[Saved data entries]
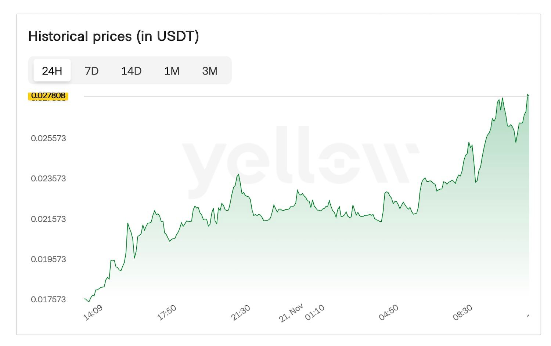Click the "Historical prices (in USDT)" heading

[x=114, y=36]
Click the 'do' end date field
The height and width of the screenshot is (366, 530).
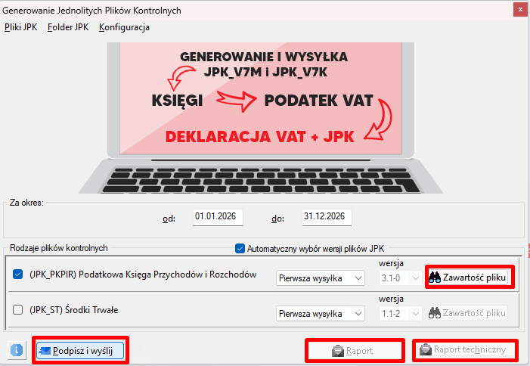[x=327, y=217]
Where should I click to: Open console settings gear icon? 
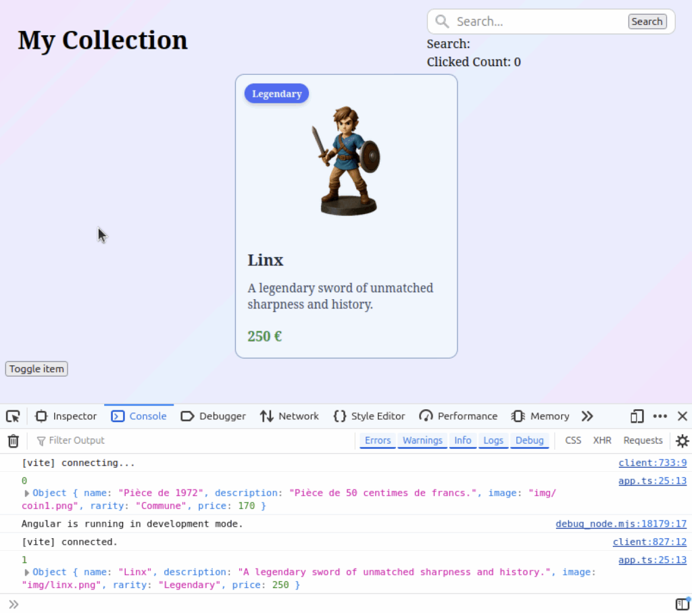coord(683,441)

**EXERCISE INSTRUCTIONS:**
Please reproduce the lines exactly from the one containing "Click the 'do' end date field" through the last line of the data above, and keep the pictures out.

**ANSWER TO THIS TASK:**
Click the 'do' end date field
The height and width of the screenshot is (366, 530).
[x=327, y=217]
Where should I click to: Open console settings gear icon? 
coord(683,441)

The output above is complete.